Tale of two distributions

Introduction

A theme of the many posts I’ve written over the last few years is that there are deep and beautiful connections we find between apparently different areas by appealing to a little bit of formalism and some finely-tuned intuition. In this case, the two objects I will connect do not look too different from one another. In fact, they look eerily similar; it just isn’t immediately clear how to connect the dots.

(For this post, I’m going to assume a basic understanding of random variables and probability distributions (more or less just what they are). I’ll also assume basic familiarity with permutations and combinations — just the definitions — and some basic facility with limits. It’s more than I like to assume and I’ll do my best to explain things intuitively as I go along, but if you stick with me, I think it will be well worth your while. This stuff is very, very cool.)

Binomial distribution

Suppose I’m flipping a fair coin. If $X$ is a random variable that takes the value 1 on heads and 0 on tails, we might encode the likelihoods of different outcomes of this experiment as $P(X = 1) = P(X = 0) = 1/2$. More generally, if I have some experiment with two possible outcomes, one of which occurs with probability $p$ (we call this event a success) and the other of which occurs with probability $1 - p$ (we call this a failure), a random variable representing the outcome of the experiment is said to be a “Bernoulli $p$” (henceforth $\text{Bern}(p)$) random variable. The random variable $X$ from the example I opened with is $\text{Bern}(1/2)$, but the general story that describes what sorts of sample spaces might hint at this underlying distribution is the same no matter what $p$ is: I have some experiment with two possible outcomes, one that occurs with probability $p$ and another that occurs with probability $1 - p$.

Let’s make things more interesting. Suppose I repeat this Bernoulli (read: two-outcome) experiment $n$ (read: a bunch of) times, one after the next, where each trial is independent of all the others and ask you: What is the probability that $k$ (read: some number smaller than $n$) of experiments result in a success?

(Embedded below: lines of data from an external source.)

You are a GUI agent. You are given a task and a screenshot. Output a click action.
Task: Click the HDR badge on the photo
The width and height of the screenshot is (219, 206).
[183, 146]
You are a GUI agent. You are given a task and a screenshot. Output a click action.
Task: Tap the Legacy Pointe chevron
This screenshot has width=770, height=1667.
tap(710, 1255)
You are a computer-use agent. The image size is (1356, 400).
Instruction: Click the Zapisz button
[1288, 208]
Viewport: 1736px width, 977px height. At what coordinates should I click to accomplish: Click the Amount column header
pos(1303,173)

(Think about this and try to work out the answer before reading on.)

As Alon once recently put it, your internal monologue should go something like: “Well… Because my trials are independent of one another, I’m probably dealing with a bunch of probabilities multiplied together. The probability of one success is $p$, so the probability of $k$ successes has got to be $p^k$. The remaining $n - k$ events must be failures, so by similar logic, the probability that the rest of the experiments fail is $(1-p)^{n-k}$. Multiplying these together, I’m pretty sure the answer is $p^k(1-p)^{n-k}$.”

Almost! There’s just one piece you’d be missing. As an example, let’s think about the different ways to get two heads in three coin flips. You can either get HHT, HTH or THH. Each of these has probability $(1/2)^2(1/2)$, but there are three ways to achieve an outcome with that probability, so the probability of getting two heads actually ends up being $3(1/2)^2(1/2)$.

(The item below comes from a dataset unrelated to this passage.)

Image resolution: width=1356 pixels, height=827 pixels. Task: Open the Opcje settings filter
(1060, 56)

More generally, the probability of any one ordering of experiment outcomes with $k$ successes is indeed $p^k(1-p)^{n-k}$, but to be complete, you need to count up all of the different ways to arrive at $k$ successes in a sequence of $n$ trials. The number of configurations in which $k$ of the $n$ trials are successes is ${n \choose k}$, so the probability of seeing $k$ successes in $n$ independent Bernoulli trials is ${n \choose k}p^k(1-p)^{n-k}$.

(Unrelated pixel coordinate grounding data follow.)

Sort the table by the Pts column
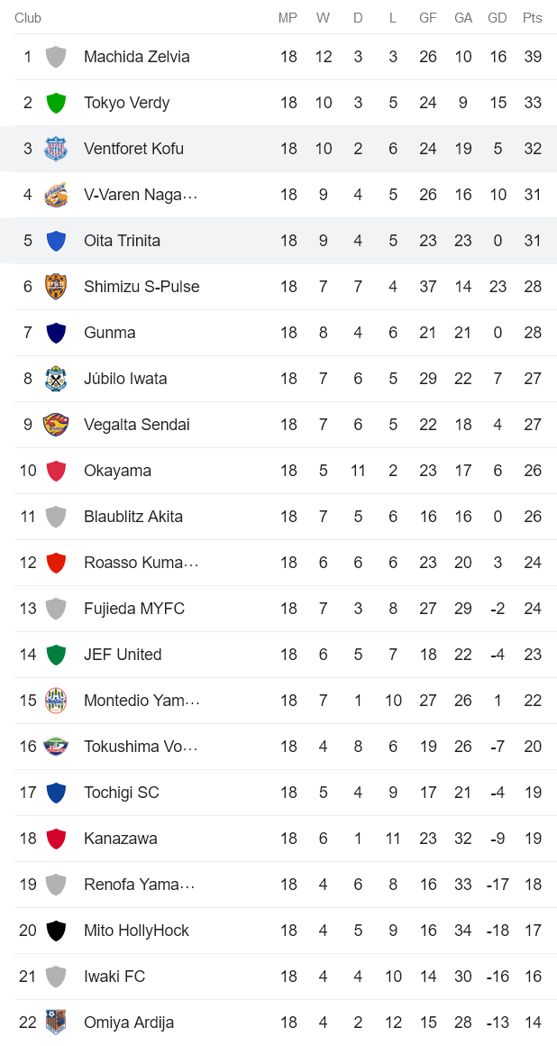557x1046 pixels. (x=533, y=17)

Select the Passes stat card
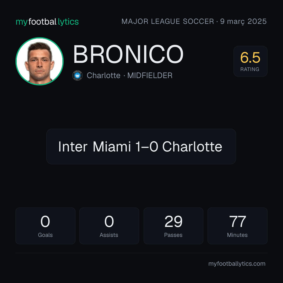tap(173, 226)
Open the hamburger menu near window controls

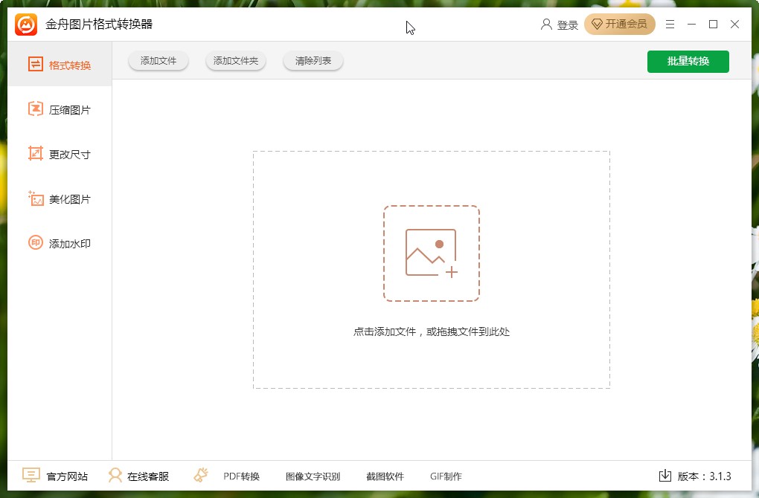tap(669, 24)
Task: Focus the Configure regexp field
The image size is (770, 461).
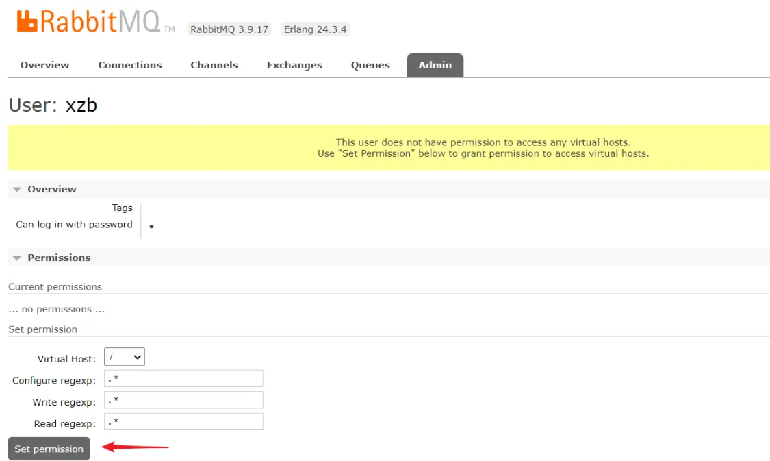Action: click(183, 379)
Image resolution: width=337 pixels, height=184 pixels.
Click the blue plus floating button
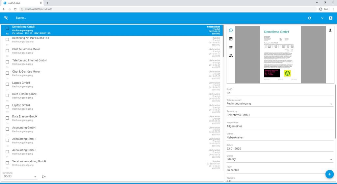pos(329,174)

The above story, wherein I’m trying to compute the probability of seeing a certain number of successes across a bunch of Bernoulli trials, describes what is called the binomial distribution. (An interesting note here: if you multiply out $(a + b)^n$, you’ll get $a^n + na^{n-1}b + {n \choose 2}a^{n-2}b^2 + \dots + b^n$. See if you can phrase what’s happening there in the language of permutations and combinations.) The binomial distribution is one of the most famous discrete distributions there is and it has a wide range of applications all over probability. Before explaining why I’ve led you here, we need to take a quick detour.

Poisson distribution

While the binomial distribution is just doing its thing, minding its own business, in a galaxy far, far away sits another distribution: the Poisson. The Poisson distribution is usually used to describe spaces in which many trials occur and trial has a very small probability of success. As an example, a Poisson random variable might represent the number of emails you received in the past hour. The likelihood that any one person emailed you during that hour is very low (low probability of success), but the number of people (trials) who could possibly email you is very high.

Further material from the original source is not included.